Du culot, il en faut à une artiste non francophone pour proposer comme premier disque un récital de mélodies françaises (ce disque aurait dû sortir il y a quelques mois, bien avant Carnets de voyage, paru en janvier chez Mirare, où Raquel Camarinha a pour principal partenaire le guitariste Emmanuel Rossfelder). Oh, ce n’est pas la première fois, et il en est bien d’autres à qui on pardonna jadis une pointe d’accent exotique, charmant tant qu’il ne s’agissait que d’une pointe. Mais avec Raquel Camarinha, rien de tel, et cette soprano portugaise s’exprime à la perfection dans notre langue ; comme c’est trop souvent le cas, elle donnerait même des leçons de diction à certain(e)s de nos compatriotes. Certes, madame Camarinha vit en France depuis une dizaine d’années, mais on en connaît, des chanteurs étrangers qui n’arrivent toujours pas à s’exprimer convenablement malgré des années de résidence en terre francophone. Culot suprême, elle se lance même dans une entreprise qui a de quoi en décourager plus d’un, le fameux « Fêtes galantes » sur un poème d’Aragon, dont Poulenc demande qu’il soit chanté « Incroyablement vite », et qui trouve ici une interprétation délicieusement canaille et tout à fait idiomatique ! Des e aussi muets qu’on les souhaite, des r roulés juste comme il faut, sans excès ni ridicule, des voyelles colorées, tout ce qu’on peut et doit attendre dans ce répertoire.Voilà qui dément bien agréablement les prétextes qu’on nous sert d’ordinaire, selon lesquels il serait impossible d’articuler dès qu’on s’élève un tant soit peu dans l’aigu…
Du culot, il en faut aussi pour oser Shéhérazade de Ravel au piano, en se privant des scintillements de l’orchestre. Mais le pianiste Yoan Héreau, indispensable complice de cette témérité, défend ainsi cette partition-là : « Nous lui trouvons une beauté particulière et de réels atouts – compréhension du texte, fluidité et souplesse pour le chant ». Il est vrai qu’il faut de solides qualités pour se faire entendre distinctement dans la version habituelle, mais le simple fait que la réduction soit due au compositeur lui-même suffit à la justifier : l’écriture pianistique de Ravel mérite amplement qu’on y prête une oreille attentive, et la délicatesse avec laquelle Raquel Camarinha phrase les poèmes de Klingsor est bien assez évocatrice.
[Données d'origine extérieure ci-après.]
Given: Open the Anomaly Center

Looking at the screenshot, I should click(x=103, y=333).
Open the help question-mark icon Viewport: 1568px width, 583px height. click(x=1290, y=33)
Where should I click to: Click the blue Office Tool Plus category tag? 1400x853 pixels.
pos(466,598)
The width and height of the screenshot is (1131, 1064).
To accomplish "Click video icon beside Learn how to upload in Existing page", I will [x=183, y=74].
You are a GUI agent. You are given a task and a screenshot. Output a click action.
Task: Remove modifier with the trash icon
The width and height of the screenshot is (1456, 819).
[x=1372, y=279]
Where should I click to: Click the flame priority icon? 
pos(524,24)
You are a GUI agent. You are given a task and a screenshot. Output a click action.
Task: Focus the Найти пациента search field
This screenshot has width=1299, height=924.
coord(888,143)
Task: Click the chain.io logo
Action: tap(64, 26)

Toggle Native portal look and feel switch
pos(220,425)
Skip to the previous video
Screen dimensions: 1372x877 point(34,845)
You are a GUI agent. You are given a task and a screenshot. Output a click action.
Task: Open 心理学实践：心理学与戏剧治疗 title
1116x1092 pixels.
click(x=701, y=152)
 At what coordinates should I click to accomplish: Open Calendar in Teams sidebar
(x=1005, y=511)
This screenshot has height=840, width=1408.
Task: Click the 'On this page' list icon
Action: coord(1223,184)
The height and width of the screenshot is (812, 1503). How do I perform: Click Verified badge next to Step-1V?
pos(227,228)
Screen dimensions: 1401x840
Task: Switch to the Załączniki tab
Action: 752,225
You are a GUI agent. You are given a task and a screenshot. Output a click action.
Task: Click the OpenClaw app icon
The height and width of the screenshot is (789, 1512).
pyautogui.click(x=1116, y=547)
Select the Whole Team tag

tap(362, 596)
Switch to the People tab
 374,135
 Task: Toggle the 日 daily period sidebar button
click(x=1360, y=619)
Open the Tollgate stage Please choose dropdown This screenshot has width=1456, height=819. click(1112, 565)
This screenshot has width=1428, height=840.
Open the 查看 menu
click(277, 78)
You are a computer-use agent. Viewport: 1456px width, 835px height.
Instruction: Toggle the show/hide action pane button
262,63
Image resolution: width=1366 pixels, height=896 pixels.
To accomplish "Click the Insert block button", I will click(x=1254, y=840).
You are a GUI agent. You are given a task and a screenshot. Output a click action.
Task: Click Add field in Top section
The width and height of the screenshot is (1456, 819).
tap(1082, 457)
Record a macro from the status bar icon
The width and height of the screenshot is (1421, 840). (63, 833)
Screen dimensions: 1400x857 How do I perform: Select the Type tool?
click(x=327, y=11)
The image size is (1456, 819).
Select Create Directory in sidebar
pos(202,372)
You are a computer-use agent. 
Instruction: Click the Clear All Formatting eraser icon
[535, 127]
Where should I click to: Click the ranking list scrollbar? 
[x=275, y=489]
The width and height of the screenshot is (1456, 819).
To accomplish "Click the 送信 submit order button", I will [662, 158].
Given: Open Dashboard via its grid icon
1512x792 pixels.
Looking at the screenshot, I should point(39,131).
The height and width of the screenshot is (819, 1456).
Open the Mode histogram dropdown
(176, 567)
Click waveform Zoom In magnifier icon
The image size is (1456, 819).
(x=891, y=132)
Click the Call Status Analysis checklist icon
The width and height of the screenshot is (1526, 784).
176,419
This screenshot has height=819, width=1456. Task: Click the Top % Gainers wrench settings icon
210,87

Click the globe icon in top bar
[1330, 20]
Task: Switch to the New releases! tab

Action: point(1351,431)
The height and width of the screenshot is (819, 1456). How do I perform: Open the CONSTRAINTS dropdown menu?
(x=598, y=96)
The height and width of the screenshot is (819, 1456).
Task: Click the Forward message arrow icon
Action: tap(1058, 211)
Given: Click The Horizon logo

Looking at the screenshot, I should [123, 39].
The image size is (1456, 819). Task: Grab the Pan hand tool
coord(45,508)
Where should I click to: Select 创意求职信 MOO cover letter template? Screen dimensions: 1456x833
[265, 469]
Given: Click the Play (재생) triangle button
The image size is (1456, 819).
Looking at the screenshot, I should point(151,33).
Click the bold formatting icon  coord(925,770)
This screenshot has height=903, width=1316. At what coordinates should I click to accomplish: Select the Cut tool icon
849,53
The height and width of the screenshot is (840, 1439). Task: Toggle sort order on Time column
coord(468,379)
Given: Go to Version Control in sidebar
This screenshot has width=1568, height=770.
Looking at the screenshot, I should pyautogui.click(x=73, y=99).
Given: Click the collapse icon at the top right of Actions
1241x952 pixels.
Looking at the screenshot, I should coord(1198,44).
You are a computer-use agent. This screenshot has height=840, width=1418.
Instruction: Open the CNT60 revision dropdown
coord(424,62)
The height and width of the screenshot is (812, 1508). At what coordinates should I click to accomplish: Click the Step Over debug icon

A peine moins culotté, et tout aussi légitime, les Quatre Poèmes hindous, sublimes dans leur version orchestrale, mais que Maurice Delage écrivit d’abord pour soprano et piano, et où il est intéressant de voir comment il crée les effets dépaysants sans l’aide des divers instruments de son effectif « Pierrot lunaire ». Et l’on notera avec quelle grâce la voix s’élance ici dans la longue vocalise qui conclut « Lahore ».
Culottée aussi, la décision d’inclure quelques-unes des mélodies les plus fréquentées de Debussy : des Ariettes oubliées tantôt délicieusement fraîches et frémissantes, tantôt pleines d’une mélancolie tangible. On admire un mélange de délicatesse et de vigueur dans l’interprétation, à cent lieues de certaines mâchouilleuses indolentes à qui l’on a parfois cru bon de confier cette musique. Les Poulenc bénéficient d’une pudeur qui évite de souligner les effets, d’une élégance qui sauve Louise de Vilmorin de toute ringardise. Cet art du glissando qui ne devient jamais traînant, on l’apprécie aussi dans un superbe « Montparnasse ». A chaque fois, Yoan Héreau se montre le partenaire attentif et inventif de cette démarche, sans mièvrerie aucune. Une rencontre, oui, vraiment, entre une voix et un instrument, ainsi qu’entre une voix et un répertoire.